(What you need to do)
Convert the items below into a Markdown table with the columns "No." and "Line", giving each non-blank line its own numbered row. Leave the pictures out.

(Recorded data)
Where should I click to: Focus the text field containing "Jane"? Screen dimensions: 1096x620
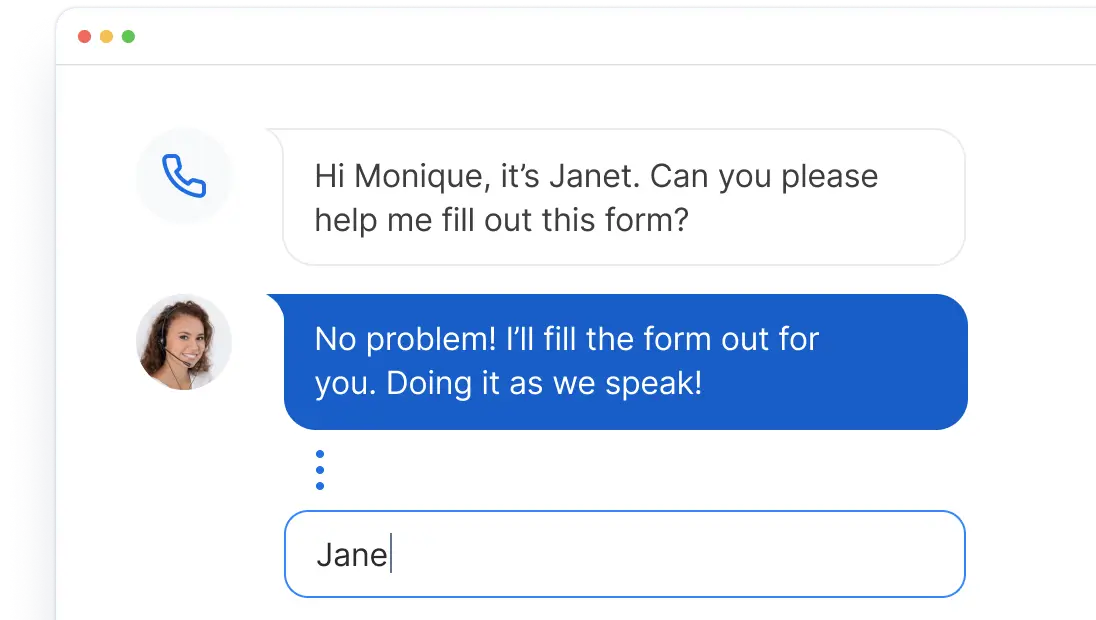[624, 554]
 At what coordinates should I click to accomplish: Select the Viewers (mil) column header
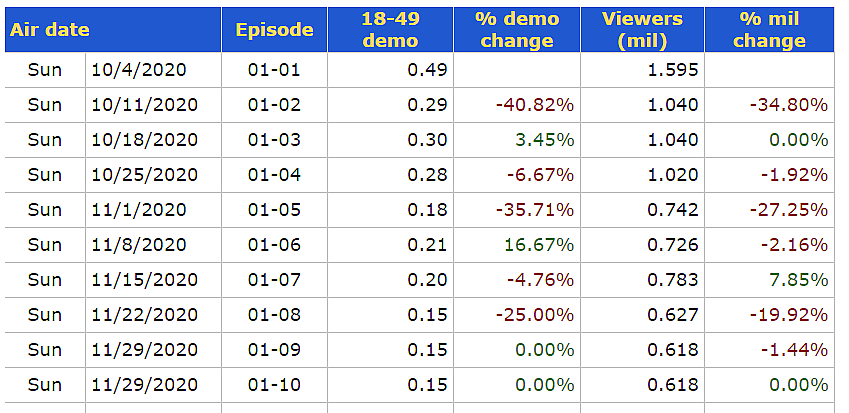tap(642, 29)
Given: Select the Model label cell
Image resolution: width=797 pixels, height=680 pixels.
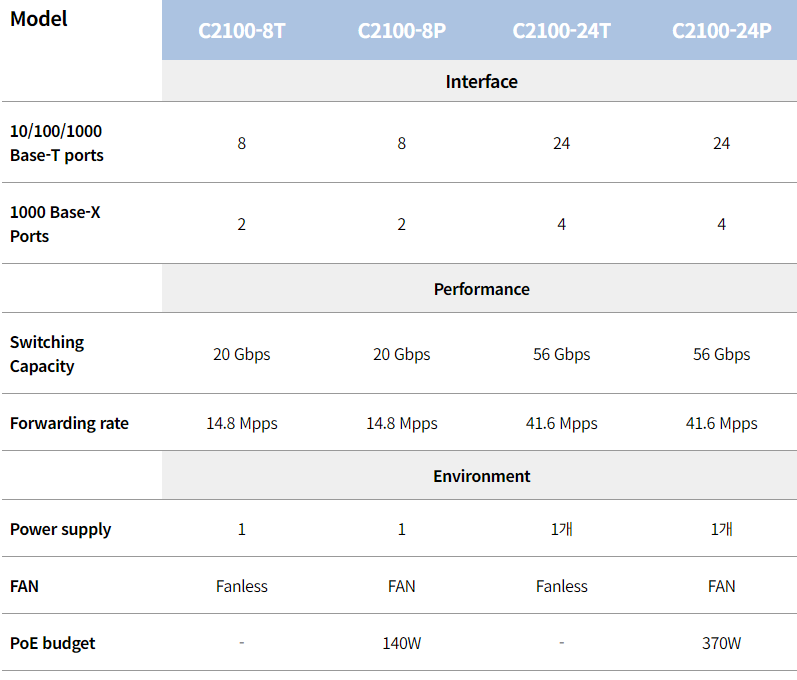Looking at the screenshot, I should (39, 19).
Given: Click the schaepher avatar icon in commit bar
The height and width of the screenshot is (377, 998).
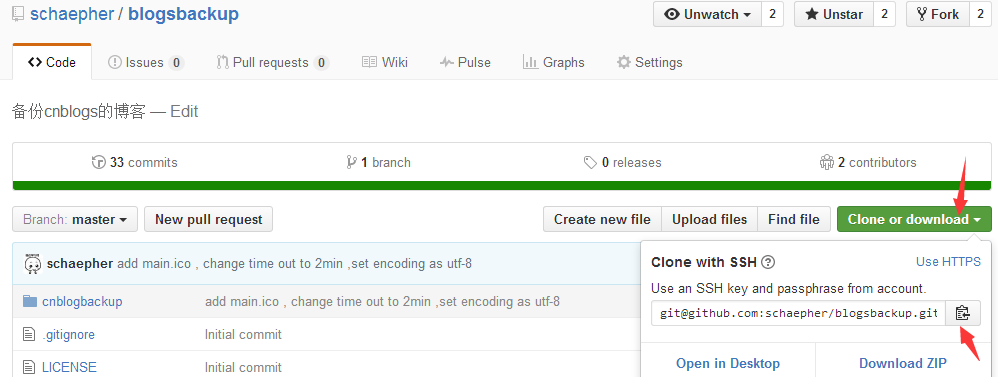Looking at the screenshot, I should click(32, 263).
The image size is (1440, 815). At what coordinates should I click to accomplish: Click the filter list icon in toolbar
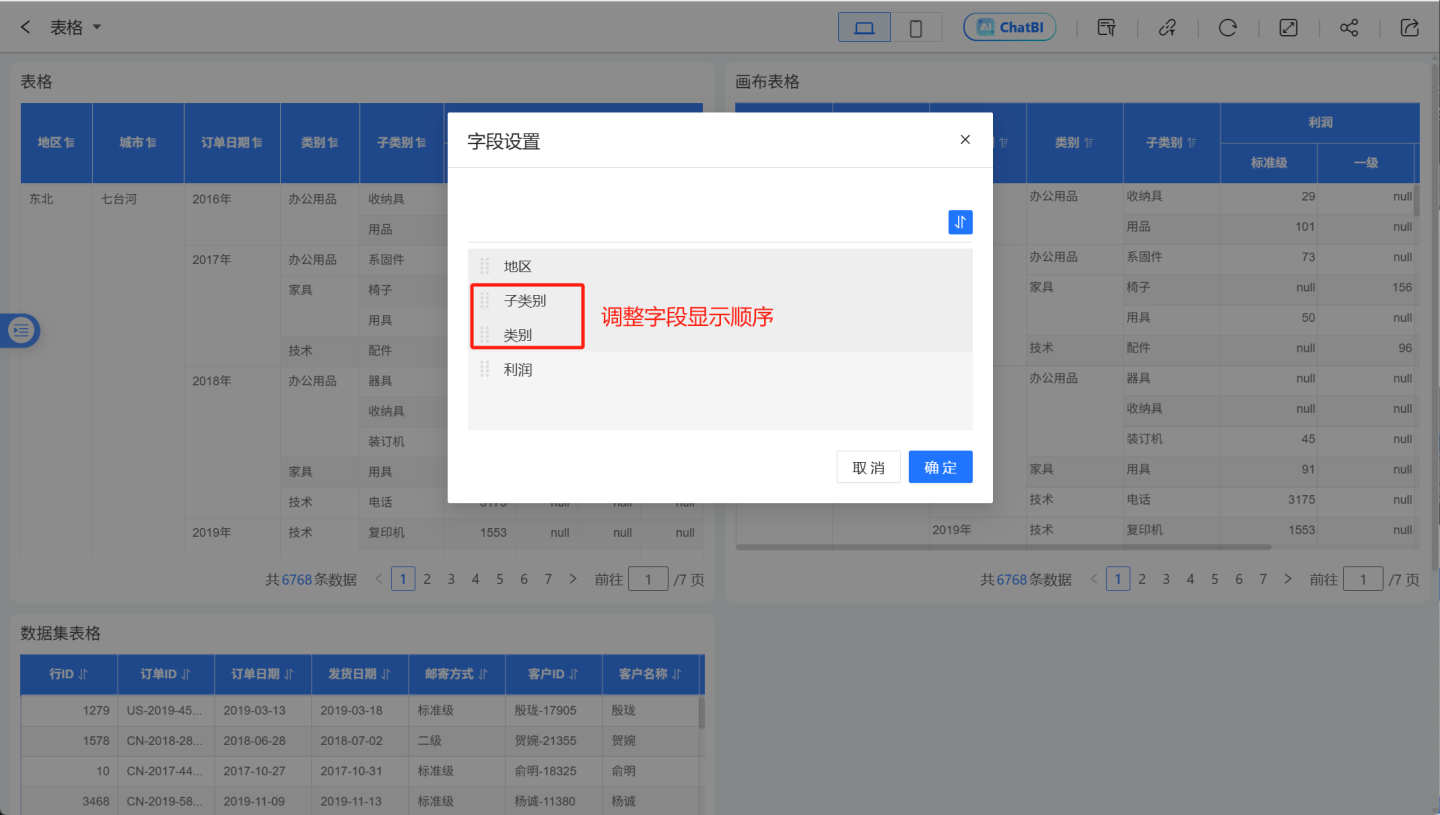[x=1106, y=27]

(Finished exercise)
| No. | Line |
|---|---|
| 1 | Where should I click to: Focus the text field containing "Jane"? Screen dimensions: 1096x620 |
| 2 | [624, 554] |
| 3 |  At what coordinates should I click to accomplish: Select the Viewers (mil) column header |
| 4 | tap(642, 29) |
| 5 | Given: Select the Model label cell |
| 6 | Image resolution: width=797 pixels, height=680 pixels. |
| 7 | Looking at the screenshot, I should (39, 19). |
| 8 | Given: Click the schaepher avatar icon in commit bar |
| 9 | The height and width of the screenshot is (377, 998). |
| 10 | Looking at the screenshot, I should click(32, 263). |
| 11 | The image size is (1440, 815). At what coordinates should I click to accomplish: Click the filter list icon in toolbar |
| 12 | [x=1106, y=27] |